Monsieur le directeur, si j’ose aujourd’hui vous adresser cette protestation, c’est en raison de la gravité du choix que votre éditorial en date du samedi 5 juin 2004 opère en faveur du “mariage homosexuel”. Il m’arrive souvent de ne pas approuver les opinions exprimées anonymement dans cette rubrique qui engage, sans aucun doute, votre autorité. Mais la liberté de jugement, qui m’est chère autant qu’à vous, m’invite à participer aux nécessaires échanges d’arguments sans manifester particulièrement d’indignation ou de protestation. Cette fois, l’affaire est trop sérieuse pour que je puisse me réfugier dans le silence, d’autant que le contenu de cet éditorial met en cause les principes et l’ordre symbolique qui trouvent dans la conscience ses plus profonds ressorts.
Permettez-moi sur ce point précis de m’étonner que vous puissiez rejeter, sans plus d’examen, l’héritage multiséculaire de la loi et du droit au profit des convenances particulières d’une catégorie qui ne se détermine qu’au moyen de sa seule orientation sexuelle.
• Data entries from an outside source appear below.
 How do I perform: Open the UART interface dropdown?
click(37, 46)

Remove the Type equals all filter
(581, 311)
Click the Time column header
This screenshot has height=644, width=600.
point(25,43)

Ainsi peut-on faire bon marché en quelques lignes et quelques piètres pirouettes verbales de ce que les textes les plus vénérables de la civilisation ont inspiré depuis des millénaires et qui président à l’affirmation du lien social et à ce que Pierre Legendre appelle “la fabrication de l’individu”.
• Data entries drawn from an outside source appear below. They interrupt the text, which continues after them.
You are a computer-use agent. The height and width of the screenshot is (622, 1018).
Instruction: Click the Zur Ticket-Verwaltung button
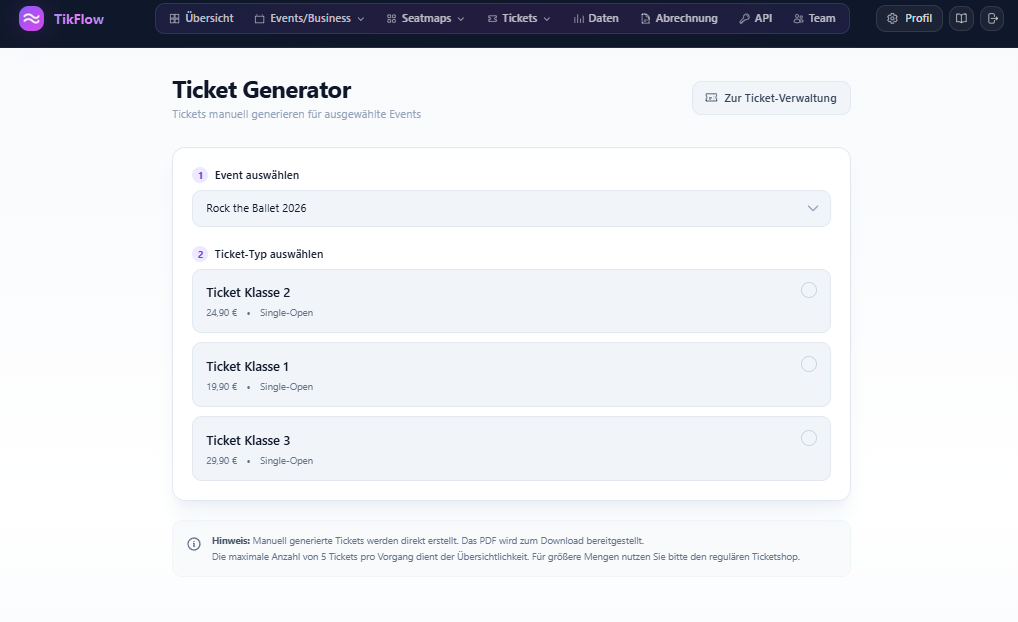coord(771,97)
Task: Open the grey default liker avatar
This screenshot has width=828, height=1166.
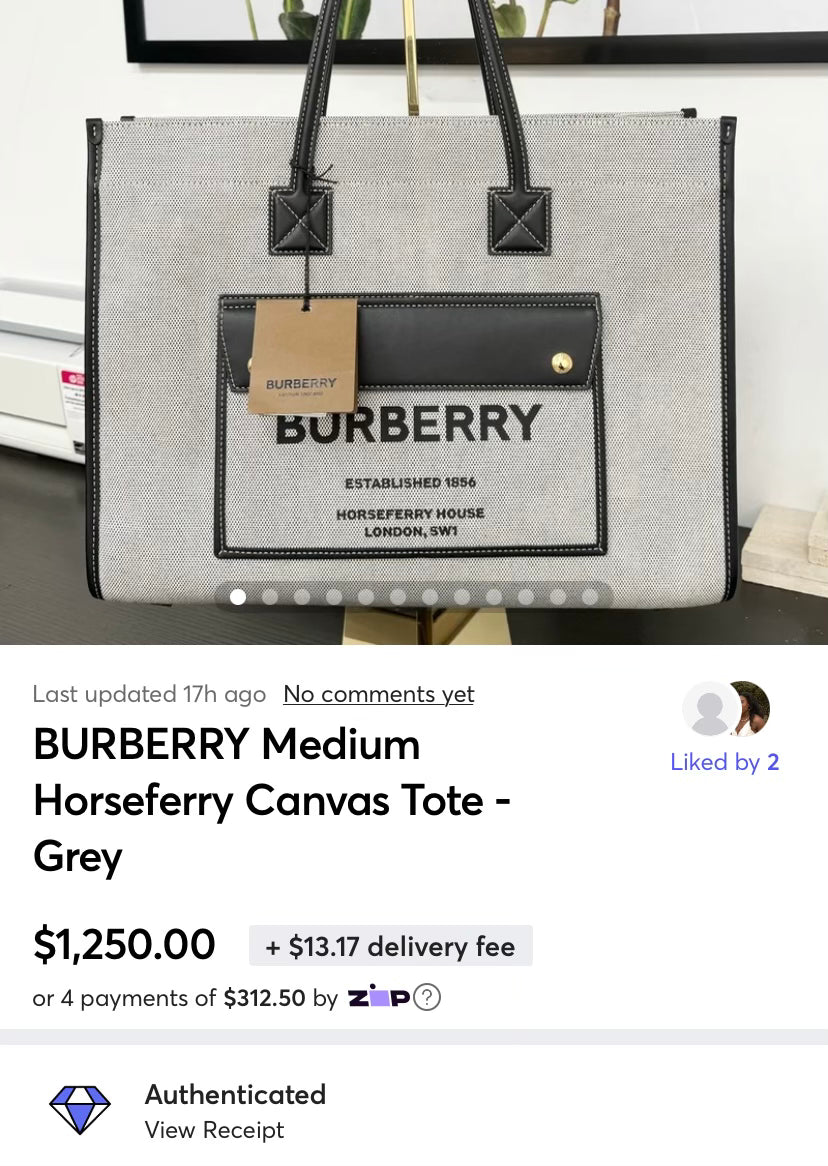Action: (x=710, y=709)
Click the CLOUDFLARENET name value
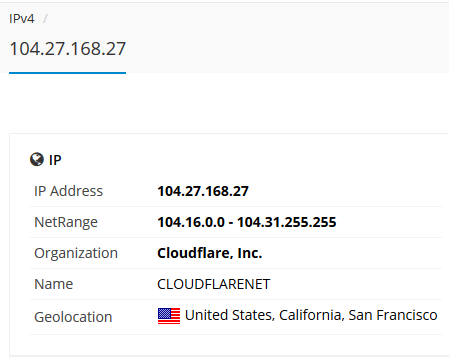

Peut-être m’opposerez-vous mes convictions chrétiennes et mes références à la loi biblique qui ne sauraient s’imposer à la législation d’un Etat laïque. Mais je vous en demande bien pardon, les principes qui résultent de la pensée judéo-chrétienne s’identifient au fondement le plus sérieux des droits et devoirs de l’humanité et ne sauraient être transgressés sous peine de produire l’anomie morale à partir de laquelle la démocratie se dissout et la recomposition totalitaire se profile. Il est scandaleux que votre rédacteur anonyme s’autorise des manipulations de la procréation médicalement assistée pour briser les règles de la filiation et renvoyer à l’anarchie des pulsions et des transactions technico-financières ce qui relève de l’amour institué dans l’esprit sacré de la Promesse et de l’Alliance.
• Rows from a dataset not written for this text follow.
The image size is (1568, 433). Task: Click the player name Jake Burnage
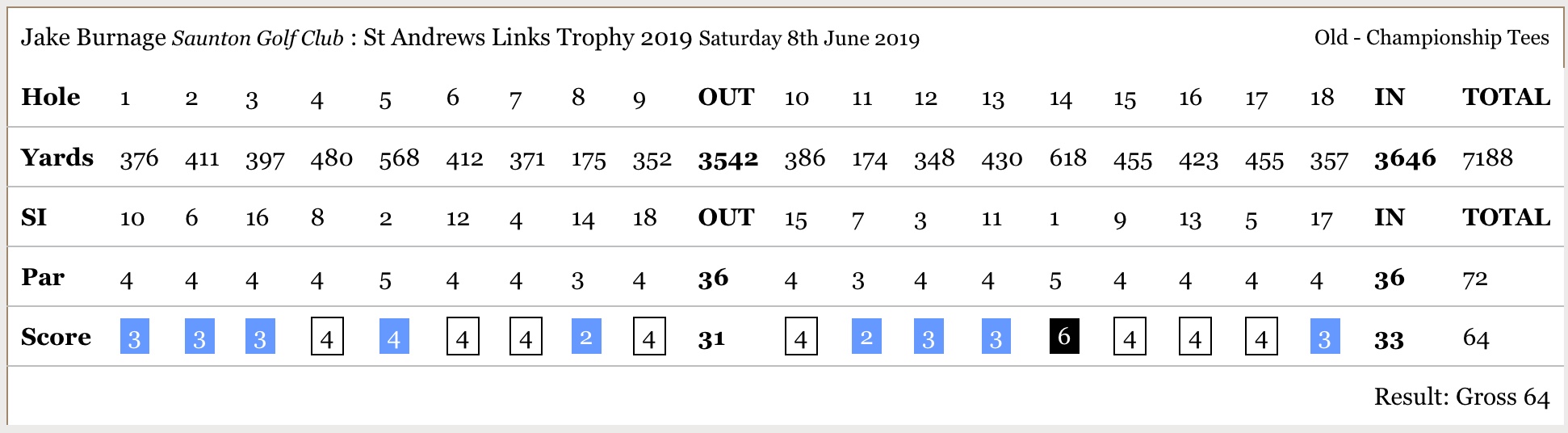[x=94, y=38]
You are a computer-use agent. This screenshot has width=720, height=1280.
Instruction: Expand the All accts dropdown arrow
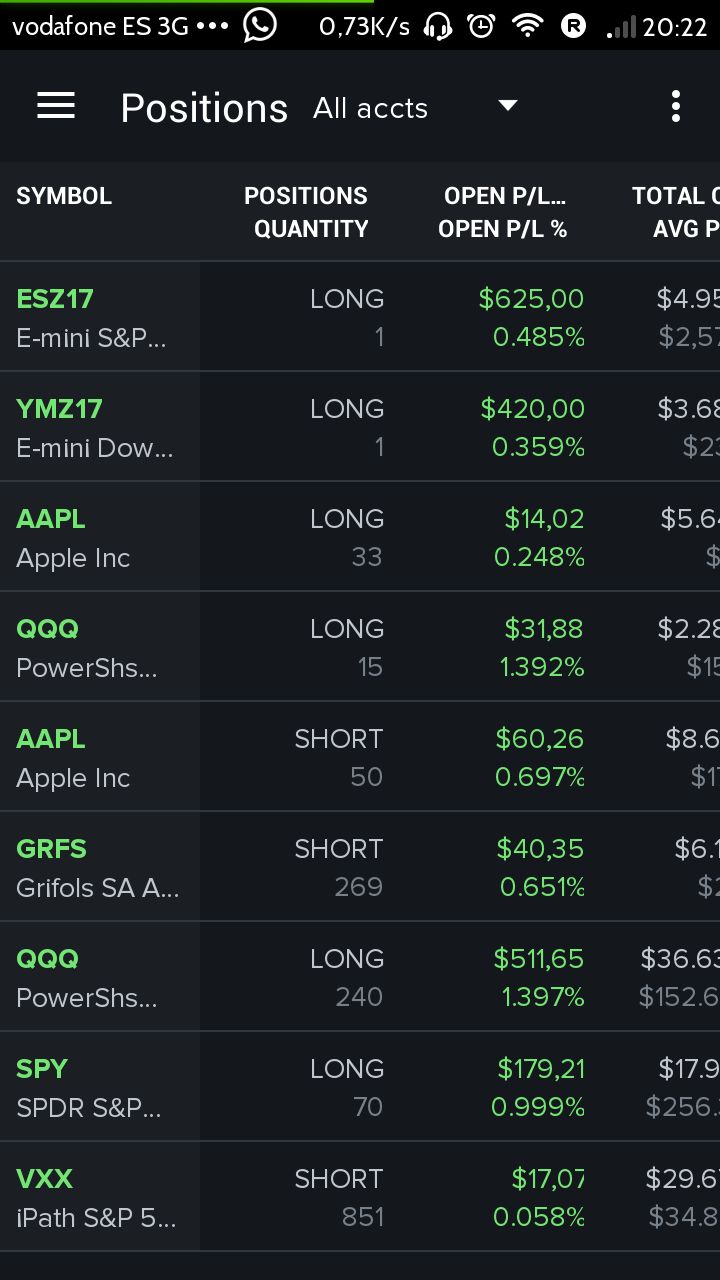pyautogui.click(x=508, y=106)
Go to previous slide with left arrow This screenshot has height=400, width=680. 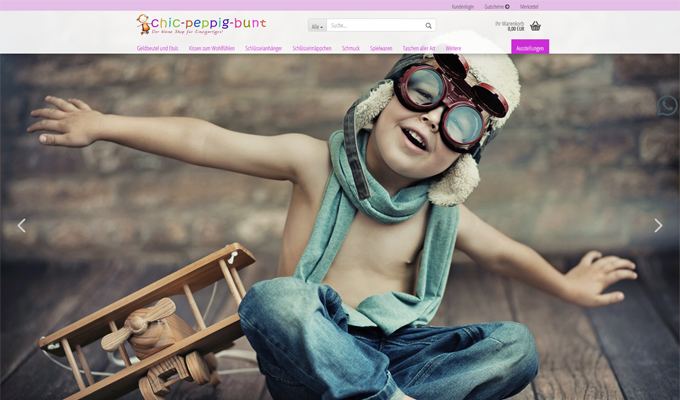(21, 225)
Comment peut-on trancher si légèrement dans ce domaine déterminant pour l’équilibre des sociétés, en blessant les consciences et en ignorant les exigences de ce que le philosophe Cornélius Castoriadis, pourtant issu d’un courant non judéo-chrétien, appelait “l’institution de la société” qu’il voyait en grand danger de déstabilisation lorsque le désir purement individualiste s’engouffrait, contre toute loi, dans “sa folie monadique originaire”.
Veuillez croire, Monsieur le directeur, à l’expression de mes sentiments déférents et attristés.